A newly-developed astronomical camera known as the Hyper Suprime Cam (HSC) will fulfill the Japanese Subaru Telescope's intention of producing a large-scale survey of the Universe. Its combination of large mirror (8.2 m), wide field of view (1.5 degrees), and sharp imaging represents “a giant step into a new era of observational astronomy” say the development consortium.

HSC's first released image is that of galaxy M31, also known as the Andromeda Galaxy, which is the spiral galaxy nearest to our own Milky Way Galaxy, 2.5m light years from Earth. It is one of the brightest objects listed in the Messier catalog and has garnered the attention of observers since 964 A.D., when the Persian astronomer al-Sufi wrote about it. Astronomers find it particularly interesting, because it is quite similar to the Milky Way Galaxy and is expected to provide valuable information about how our own galaxy formed.

International collaboration

The HSC Project, which began in 2008, is an international collaboration involving research partners, the National Astronomical Observatory of Japan, Kavli Institute for the Physics and Mathematics of the Universe, Japan, the School of Science at the University of Tokyo, KEK (High Energy Accelerator Research Organization, Japan), Academia Sinica Institute of Astronomy and Astrophysics, Taiwan, and Princeton University, USA. Companies involved include Hamamatsu Photonics, Canon and Mitsubishi Electric.

The cooperation of so many institutions and organizations resulted in the completion and installation of the major components of HSC (116 charge-coupled devices, the seven, high-optical quality lenses of the wide field corrector in an innovative ceramic lens barrel, and the prime focus unit) onto the Subaru Telescope in August, 2012.

The recently installed filter exchange unit (FEU) is another example of the fruit of international collaboration.
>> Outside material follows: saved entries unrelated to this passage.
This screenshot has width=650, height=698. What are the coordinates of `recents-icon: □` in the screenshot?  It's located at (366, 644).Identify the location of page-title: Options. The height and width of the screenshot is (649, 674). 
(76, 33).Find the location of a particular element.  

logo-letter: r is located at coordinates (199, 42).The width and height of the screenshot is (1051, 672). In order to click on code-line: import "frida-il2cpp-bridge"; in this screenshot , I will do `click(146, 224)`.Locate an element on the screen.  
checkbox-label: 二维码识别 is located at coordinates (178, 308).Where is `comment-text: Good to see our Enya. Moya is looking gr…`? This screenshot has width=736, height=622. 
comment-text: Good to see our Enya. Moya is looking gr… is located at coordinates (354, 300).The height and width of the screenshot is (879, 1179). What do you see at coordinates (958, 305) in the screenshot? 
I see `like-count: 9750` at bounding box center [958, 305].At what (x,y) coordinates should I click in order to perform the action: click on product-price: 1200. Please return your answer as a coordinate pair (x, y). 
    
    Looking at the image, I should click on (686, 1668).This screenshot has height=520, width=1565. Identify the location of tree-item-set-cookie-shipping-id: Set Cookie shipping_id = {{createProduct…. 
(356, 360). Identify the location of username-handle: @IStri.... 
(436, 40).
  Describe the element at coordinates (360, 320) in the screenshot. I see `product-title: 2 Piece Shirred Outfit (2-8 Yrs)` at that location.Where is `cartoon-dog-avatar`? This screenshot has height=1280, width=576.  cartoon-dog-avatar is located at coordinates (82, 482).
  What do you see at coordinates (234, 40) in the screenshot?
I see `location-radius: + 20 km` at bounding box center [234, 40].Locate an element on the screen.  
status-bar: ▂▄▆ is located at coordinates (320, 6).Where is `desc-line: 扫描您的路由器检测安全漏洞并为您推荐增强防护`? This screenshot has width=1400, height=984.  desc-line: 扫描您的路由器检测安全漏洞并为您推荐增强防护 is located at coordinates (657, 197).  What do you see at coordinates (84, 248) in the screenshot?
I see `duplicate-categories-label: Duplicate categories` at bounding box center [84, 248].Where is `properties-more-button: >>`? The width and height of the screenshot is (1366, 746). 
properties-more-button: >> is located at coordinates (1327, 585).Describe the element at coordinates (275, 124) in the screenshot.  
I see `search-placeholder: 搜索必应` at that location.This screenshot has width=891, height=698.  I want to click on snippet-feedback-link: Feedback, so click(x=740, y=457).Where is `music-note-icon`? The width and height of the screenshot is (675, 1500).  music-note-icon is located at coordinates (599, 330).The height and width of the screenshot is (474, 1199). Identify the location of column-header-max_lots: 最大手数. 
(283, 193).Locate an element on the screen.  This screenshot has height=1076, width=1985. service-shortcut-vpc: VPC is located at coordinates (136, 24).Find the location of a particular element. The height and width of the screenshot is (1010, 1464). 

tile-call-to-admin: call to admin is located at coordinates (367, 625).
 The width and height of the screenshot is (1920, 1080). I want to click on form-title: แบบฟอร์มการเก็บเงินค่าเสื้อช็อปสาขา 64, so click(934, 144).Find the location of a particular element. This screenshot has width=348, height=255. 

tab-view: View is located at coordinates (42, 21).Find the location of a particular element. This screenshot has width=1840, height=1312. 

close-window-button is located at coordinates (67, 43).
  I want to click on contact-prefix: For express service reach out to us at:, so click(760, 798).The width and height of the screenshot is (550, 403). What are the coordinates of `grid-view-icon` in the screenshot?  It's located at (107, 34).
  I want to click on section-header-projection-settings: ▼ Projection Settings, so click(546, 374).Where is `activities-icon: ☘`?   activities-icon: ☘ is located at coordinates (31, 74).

ASIAA (Taiwan) received valuable input from NAOJ about the overall concept of the unit, its requirements, and definition of the interface with the camera. ASIAA and its domestic partner, the Aeronautical Systems Research Division of Taiwan's Chung-Shan Institute of Science and Technology (ASRD), developed the unit in Taiwan.

The completed FEU was ready to use on HSC for the observation of M31. The unit can store up to six filters and position one of them in the optical path. During the exchange process, a motorized cart grasps the required filter and pushes it from the jukebox storing its filters. FEU's operation is fully automated, and it can complete the entire exchange sequence in 14 minutes.

Dr. Satoshi Miyazaki, director of the HSC Project, said, "The sharp resolution in the current image augurs the instrument's capabilities for capturing weak lensing, which is central our scientific goals of surveying the parameters and properties of dark matter and dark energy in the Universe as well as exploring the causes of the accelerating expansion of the Universe. The design of HSC facilitates this task with a faster survey speed and tenfold expansion of file size, while maintaining quality equivalent to the Suprime Cam's."

Dr. Masahiro Takada (Kavli IPMU), chair of the HSC science working group, said, "We can now start the largest-ever galaxy survey for understanding the evolutionary history and fate of the expanding Universe. A large-scale imaging survey of every galaxy over a wide solid angle in the sky will include the detailed measurement of multiple galaxy shapes and an assessment of the effects of gravitational lensing. Such data will allow scientists to map the distribution of dark matter, constrain the nature of dark energy, and search for baby galaxies that were just born in the early Universe."